▶ _How to complete this task_
Please return all of the entries below exactly as they are written.

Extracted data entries
------
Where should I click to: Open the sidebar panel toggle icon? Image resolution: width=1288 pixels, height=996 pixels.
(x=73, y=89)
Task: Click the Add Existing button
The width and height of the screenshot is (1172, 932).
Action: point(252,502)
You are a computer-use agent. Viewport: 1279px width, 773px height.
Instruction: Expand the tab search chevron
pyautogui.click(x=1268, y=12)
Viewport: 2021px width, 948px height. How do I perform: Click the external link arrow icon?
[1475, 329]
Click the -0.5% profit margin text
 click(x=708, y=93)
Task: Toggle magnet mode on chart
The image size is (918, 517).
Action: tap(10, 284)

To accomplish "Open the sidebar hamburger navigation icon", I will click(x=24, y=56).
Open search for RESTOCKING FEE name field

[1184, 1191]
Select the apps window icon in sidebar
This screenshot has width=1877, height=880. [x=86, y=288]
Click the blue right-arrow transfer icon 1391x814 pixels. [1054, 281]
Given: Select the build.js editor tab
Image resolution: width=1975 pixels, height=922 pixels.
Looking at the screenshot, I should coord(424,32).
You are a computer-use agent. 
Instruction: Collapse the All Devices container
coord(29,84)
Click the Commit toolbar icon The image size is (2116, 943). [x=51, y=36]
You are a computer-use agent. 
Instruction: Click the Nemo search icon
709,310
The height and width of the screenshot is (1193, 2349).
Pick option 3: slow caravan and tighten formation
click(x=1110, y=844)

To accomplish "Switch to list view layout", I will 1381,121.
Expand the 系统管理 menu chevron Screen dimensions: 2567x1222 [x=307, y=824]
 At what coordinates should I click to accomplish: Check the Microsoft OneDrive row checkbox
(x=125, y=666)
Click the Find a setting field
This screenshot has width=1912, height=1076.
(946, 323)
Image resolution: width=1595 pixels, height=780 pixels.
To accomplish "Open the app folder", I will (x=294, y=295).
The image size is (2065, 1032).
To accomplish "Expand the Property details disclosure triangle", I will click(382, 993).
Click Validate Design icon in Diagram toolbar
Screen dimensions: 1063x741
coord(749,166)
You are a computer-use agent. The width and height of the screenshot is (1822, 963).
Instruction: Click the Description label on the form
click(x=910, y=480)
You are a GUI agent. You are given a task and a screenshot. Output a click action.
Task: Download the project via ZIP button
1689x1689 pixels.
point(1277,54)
------
▶ _Written answer_
Where should I click to: Open the sidebar panel toggle icon? Image resolution: width=1288 pixels, height=996 pixels.
(x=73, y=89)
Task: Click the Add Existing button
The width and height of the screenshot is (1172, 932).
Action: point(252,502)
You are a computer-use agent. Viewport: 1279px width, 773px height.
Instruction: Expand the tab search chevron
pyautogui.click(x=1268, y=12)
Viewport: 2021px width, 948px height. How do I perform: Click the external link arrow icon?
[1475, 329]
Click the -0.5% profit margin text
 click(x=708, y=93)
Task: Toggle magnet mode on chart
The image size is (918, 517).
Action: tap(10, 284)

To accomplish "Open the sidebar hamburger navigation icon", I will click(x=24, y=56).
Open search for RESTOCKING FEE name field

[1184, 1191]
Select the apps window icon in sidebar
This screenshot has width=1877, height=880. [x=86, y=288]
Click the blue right-arrow transfer icon 1391x814 pixels. [1054, 281]
Given: Select the build.js editor tab
Image resolution: width=1975 pixels, height=922 pixels.
Looking at the screenshot, I should coord(424,32).
You are a computer-use agent. 
Instruction: Collapse the All Devices container
coord(29,84)
Click the Commit toolbar icon The image size is (2116, 943). [x=51, y=36]
You are a computer-use agent. 
Instruction: Click the Nemo search icon
709,310
The height and width of the screenshot is (1193, 2349).
Pick option 3: slow caravan and tighten formation
click(x=1110, y=844)

To accomplish "Switch to list view layout", I will 1381,121.
Expand the 系统管理 menu chevron Screen dimensions: 2567x1222 [x=307, y=824]
 At what coordinates should I click to accomplish: Check the Microsoft OneDrive row checkbox
(x=125, y=666)
Click the Find a setting field
This screenshot has width=1912, height=1076.
(946, 323)
Image resolution: width=1595 pixels, height=780 pixels.
To accomplish "Open the app folder", I will (x=294, y=295).
The image size is (2065, 1032).
To accomplish "Expand the Property details disclosure triangle", I will click(382, 993).
Click Validate Design icon in Diagram toolbar
Screen dimensions: 1063x741
coord(749,166)
You are a computer-use agent. The width and height of the screenshot is (1822, 963).
Instruction: Click the Description label on the form
click(x=910, y=480)
You are a GUI agent. You are given a task and a screenshot. Output a click action.
Task: Download the project via ZIP button
1689x1689 pixels.
point(1277,54)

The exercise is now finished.